A further pair of ears (inner and outer) has to enter into the equation too to make it realistic: the composer’s. Like many other Russians involved in the creative process, Sergei Rachmaninoff was a troubled soul. Nowhere are his troubles made more audible than in his first piano sonata in D minor, op. 28. He was extremely reserved as well as full of self-doubt. Those two qualities are not usually on display. But in the first sonata they are. Almost painfully so.
He was in residence in Dresden with only his adored wife and daughter and without any distractions. But there were distractions going on within the man. He began with the idea of using the three main characters of Goethe’s Faust for the three movements – Faust, Gretchen and Mephistopheles – echoing, somewhat, Liszt’s formula for his Faust symphony. But as the work developed, it took on a cyclic form (whereby material announced in the first movement began to show up in the other two). In the end the only discernable influence of Goethe’s play is Mephistopheles.

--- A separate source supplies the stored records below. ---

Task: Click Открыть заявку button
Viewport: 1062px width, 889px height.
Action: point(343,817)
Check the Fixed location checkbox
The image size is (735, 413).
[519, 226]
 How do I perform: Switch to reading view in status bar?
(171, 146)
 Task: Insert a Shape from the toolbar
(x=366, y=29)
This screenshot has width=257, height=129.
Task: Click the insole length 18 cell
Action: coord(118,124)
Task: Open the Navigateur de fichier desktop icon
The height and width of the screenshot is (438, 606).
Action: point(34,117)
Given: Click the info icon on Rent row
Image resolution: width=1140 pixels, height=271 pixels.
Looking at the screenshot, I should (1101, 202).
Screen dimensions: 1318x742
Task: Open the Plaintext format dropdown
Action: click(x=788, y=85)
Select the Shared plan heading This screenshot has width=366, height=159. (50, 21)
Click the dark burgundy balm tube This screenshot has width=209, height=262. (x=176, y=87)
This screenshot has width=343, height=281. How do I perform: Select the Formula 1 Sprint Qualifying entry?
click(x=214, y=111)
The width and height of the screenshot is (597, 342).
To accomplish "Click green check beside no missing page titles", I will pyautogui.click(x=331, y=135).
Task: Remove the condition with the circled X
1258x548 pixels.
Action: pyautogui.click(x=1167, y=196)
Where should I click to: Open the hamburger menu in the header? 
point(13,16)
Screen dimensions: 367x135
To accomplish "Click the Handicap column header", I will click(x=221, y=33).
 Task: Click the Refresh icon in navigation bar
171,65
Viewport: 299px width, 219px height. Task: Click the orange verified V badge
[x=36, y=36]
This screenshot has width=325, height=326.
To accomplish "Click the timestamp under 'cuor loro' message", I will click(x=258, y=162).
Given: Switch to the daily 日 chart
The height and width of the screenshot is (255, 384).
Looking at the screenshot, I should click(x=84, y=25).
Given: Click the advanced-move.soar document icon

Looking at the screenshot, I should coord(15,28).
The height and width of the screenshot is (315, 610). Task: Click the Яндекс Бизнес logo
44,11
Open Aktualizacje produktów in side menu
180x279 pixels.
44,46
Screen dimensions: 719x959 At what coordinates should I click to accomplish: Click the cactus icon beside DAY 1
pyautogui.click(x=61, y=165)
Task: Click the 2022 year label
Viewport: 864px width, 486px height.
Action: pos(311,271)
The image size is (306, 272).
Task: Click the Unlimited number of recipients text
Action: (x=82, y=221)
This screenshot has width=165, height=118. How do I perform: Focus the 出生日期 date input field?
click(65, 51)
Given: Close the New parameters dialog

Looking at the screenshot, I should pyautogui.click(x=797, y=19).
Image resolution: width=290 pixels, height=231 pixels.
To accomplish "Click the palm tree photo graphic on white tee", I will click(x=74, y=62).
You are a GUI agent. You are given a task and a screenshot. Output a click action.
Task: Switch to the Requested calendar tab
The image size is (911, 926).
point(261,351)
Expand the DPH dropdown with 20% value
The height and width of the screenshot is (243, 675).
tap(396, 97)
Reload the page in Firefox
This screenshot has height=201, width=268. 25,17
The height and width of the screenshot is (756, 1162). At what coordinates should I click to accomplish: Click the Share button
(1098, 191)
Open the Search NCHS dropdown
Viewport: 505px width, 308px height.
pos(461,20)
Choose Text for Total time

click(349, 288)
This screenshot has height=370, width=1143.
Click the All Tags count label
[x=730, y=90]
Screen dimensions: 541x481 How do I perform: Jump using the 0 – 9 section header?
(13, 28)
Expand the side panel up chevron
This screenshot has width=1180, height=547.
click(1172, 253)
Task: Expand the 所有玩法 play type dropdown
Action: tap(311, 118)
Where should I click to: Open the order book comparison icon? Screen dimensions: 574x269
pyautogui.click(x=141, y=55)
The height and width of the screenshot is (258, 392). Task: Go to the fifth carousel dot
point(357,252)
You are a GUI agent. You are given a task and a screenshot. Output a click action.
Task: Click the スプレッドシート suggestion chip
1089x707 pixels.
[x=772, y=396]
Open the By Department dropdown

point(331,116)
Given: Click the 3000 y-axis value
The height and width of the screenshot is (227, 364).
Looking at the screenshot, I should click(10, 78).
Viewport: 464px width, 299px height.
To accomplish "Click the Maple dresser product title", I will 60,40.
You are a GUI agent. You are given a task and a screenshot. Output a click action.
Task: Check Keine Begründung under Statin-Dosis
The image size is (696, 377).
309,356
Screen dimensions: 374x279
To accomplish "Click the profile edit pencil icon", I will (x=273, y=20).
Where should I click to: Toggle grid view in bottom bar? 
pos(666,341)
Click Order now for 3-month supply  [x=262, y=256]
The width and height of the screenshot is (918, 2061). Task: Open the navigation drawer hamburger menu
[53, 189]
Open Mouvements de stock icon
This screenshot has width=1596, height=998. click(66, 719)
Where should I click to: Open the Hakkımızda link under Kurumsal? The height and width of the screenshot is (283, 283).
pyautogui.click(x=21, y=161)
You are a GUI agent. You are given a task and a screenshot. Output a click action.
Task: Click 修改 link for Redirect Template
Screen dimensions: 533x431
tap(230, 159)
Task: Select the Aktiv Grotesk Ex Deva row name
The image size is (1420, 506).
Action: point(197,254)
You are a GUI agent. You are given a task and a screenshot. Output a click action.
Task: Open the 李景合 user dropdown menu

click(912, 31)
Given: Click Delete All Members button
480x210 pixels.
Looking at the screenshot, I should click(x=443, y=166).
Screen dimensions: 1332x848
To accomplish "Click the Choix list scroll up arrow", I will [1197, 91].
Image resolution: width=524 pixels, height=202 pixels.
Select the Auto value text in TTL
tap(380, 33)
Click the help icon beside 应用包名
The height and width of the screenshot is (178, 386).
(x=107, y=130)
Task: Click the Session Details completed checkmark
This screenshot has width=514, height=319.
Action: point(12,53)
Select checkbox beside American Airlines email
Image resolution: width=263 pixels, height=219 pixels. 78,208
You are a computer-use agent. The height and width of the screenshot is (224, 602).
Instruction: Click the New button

And of course this is a Mephistopheles who speaks to us directly and unwillingly, through the composer himself. Frightening stuff. No wonder it became Rachmaninoff’s least performed piano work.
The Ukrainian pianist, Alexander Romanovsky takes all this “straight on”. He may only have twenty-eight biological years but he plays with the conviction of a holy sage who has undergone all the suffering that life may offer. His performance is as powerful as pianism gets. He makes no apologies for the composer’s neurosis. And he is anxious that his audience should hear it. Melodies which begin are flooded out, sometimes by crashing chords, sometimes by being reduced to a whimper. Romanovsky is alert to every nuance. A communicator par excellence. He carries his audience every inch of the way of the thirty-five minutes of this troubled journey. Mephistopheles from within.
When his audience insisted on an encore, he gave us the final version of Liszt’s Mephisto Waltz. Liszt, of course, externalises Mephistopheles, who had engaged his mind for all his life. There are moments when Liszt positively embraces the devil. And Mr. Romanovsky has more pianistic colours at his fingertips than the largest symphony orchestra. He is generous with them, too. His tempi are breathtakingly daring with every detail of the score exquisitely realised. Not since John Ogdon has there been such a thrilling performance of this demanding piece.
After the interval, Alexander Romanovsky was joined by two excellent colleagues, Pavel Berman (violin) and Enrico Dindo (cello) for the élégiaque Trio no. 2 in D minor. Messrs Berman and Dindo sounded as though they were enjoying Romanovsky’s playing as much as we were in the audience. Goodness knows there was little else for them to do. Wherever the piano is involved in Rachmaninoff, it always dominates. The poor violin and cello do get a sneeze and a cough periodically but this is predominantly a piano work. I recall an elderly friend accompanying some Rachmaninoff songs and in the introduction he was asked to give to the audience he permitted himself to say that these are really piano solos with voice accompaniment. Same here, Sergei.